* _Source material_:
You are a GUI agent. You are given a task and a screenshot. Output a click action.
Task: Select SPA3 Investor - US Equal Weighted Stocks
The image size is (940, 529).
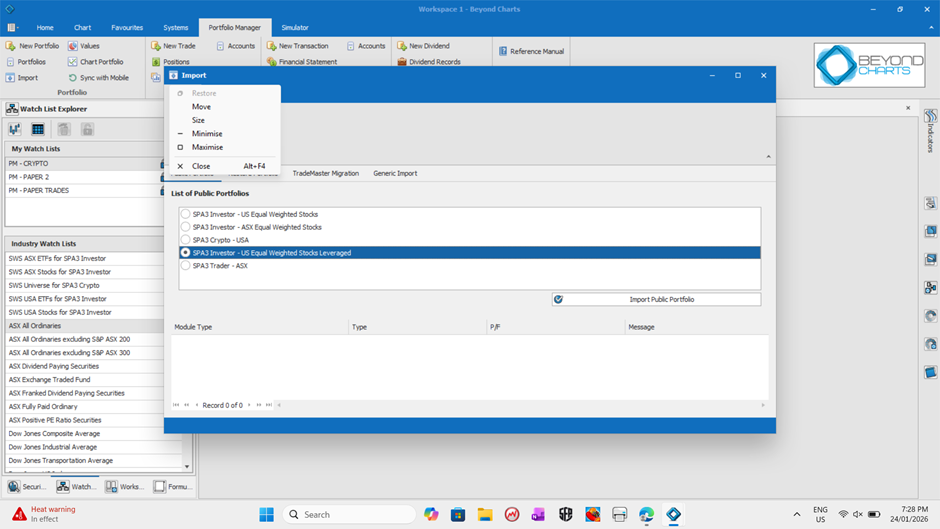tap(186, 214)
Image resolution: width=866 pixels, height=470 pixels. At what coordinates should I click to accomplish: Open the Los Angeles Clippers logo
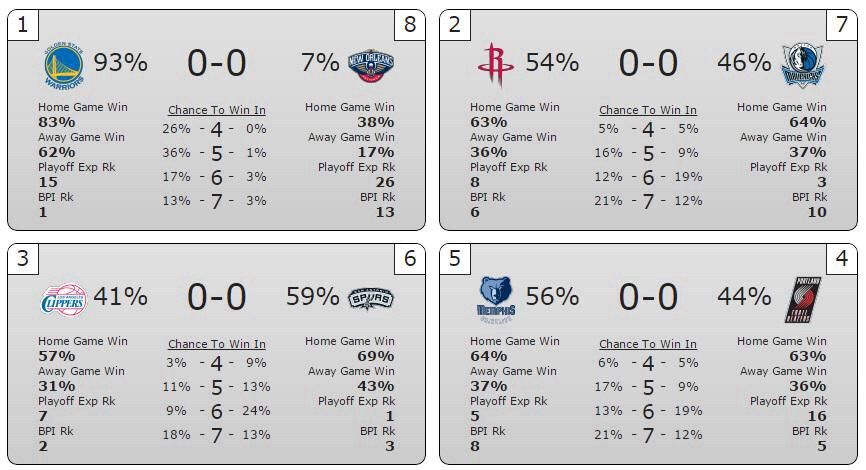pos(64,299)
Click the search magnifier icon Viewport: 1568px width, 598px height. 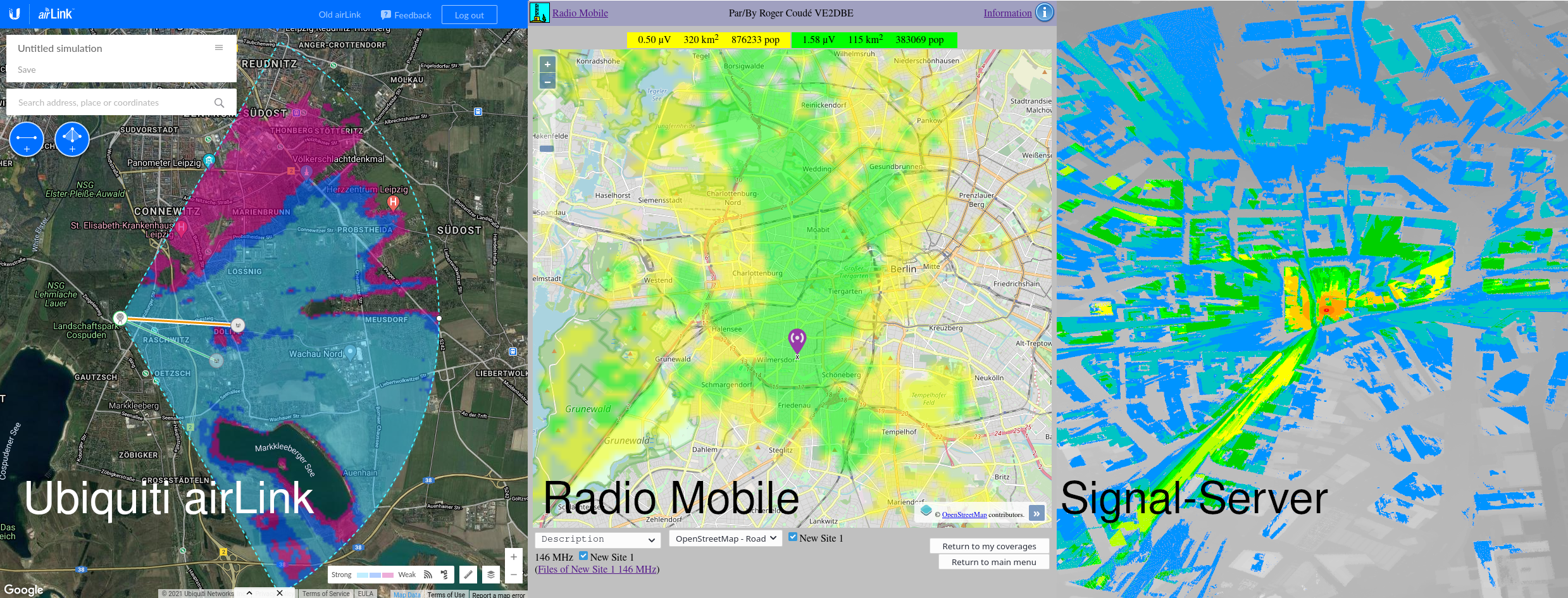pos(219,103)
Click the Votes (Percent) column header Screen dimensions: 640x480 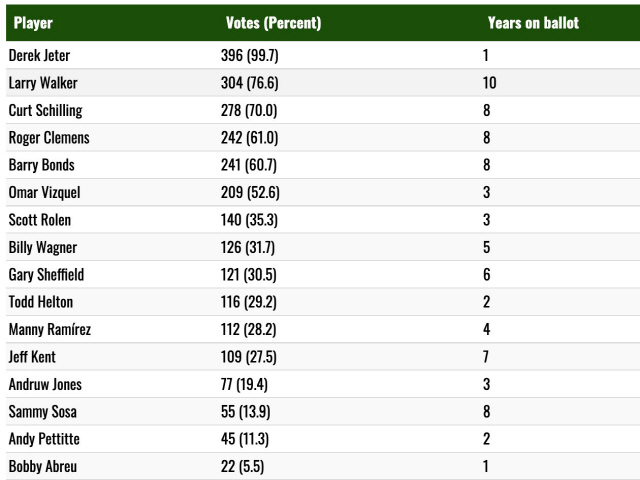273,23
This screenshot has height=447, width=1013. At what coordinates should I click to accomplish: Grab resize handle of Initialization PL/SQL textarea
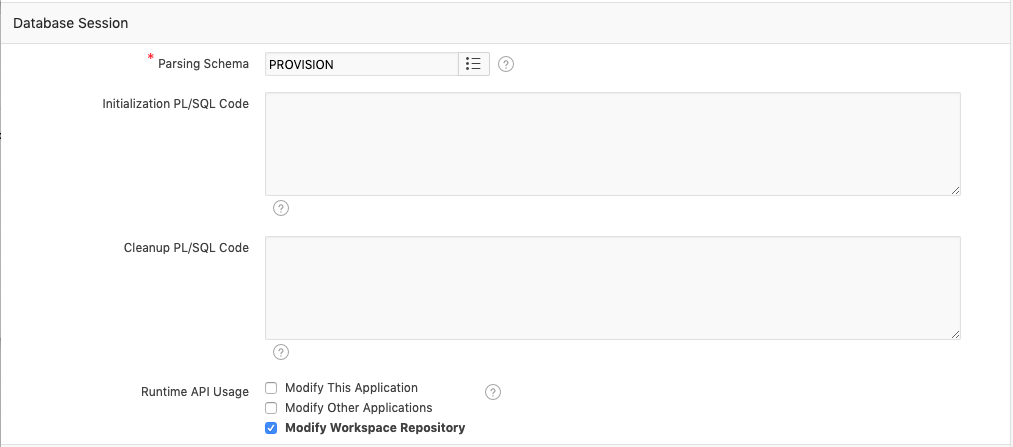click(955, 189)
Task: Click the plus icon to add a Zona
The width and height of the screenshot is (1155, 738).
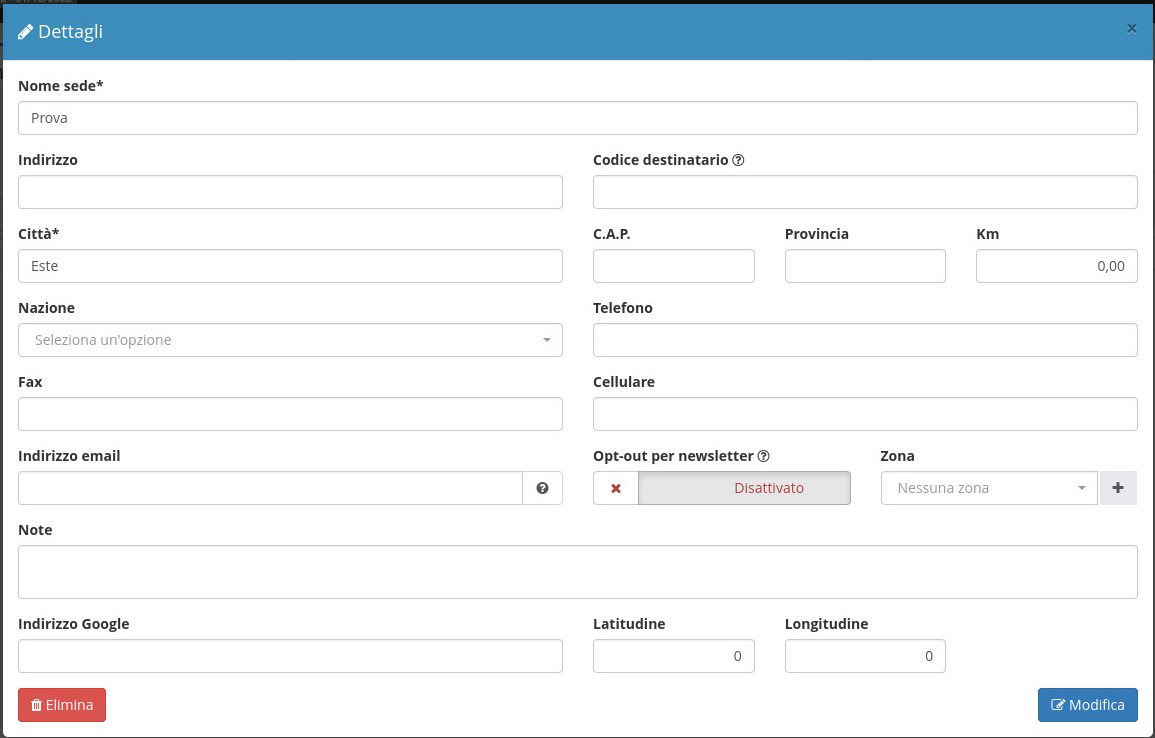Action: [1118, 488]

* _Your goal_: Leaving the pictures aside, transcribe only the lines from the one containing "The width and" to the final line of the listing above, inclusive, exactly as they appear.

* _Output of the exercise_:
The width and height of the screenshot is (1155, 738).
Action: [1118, 488]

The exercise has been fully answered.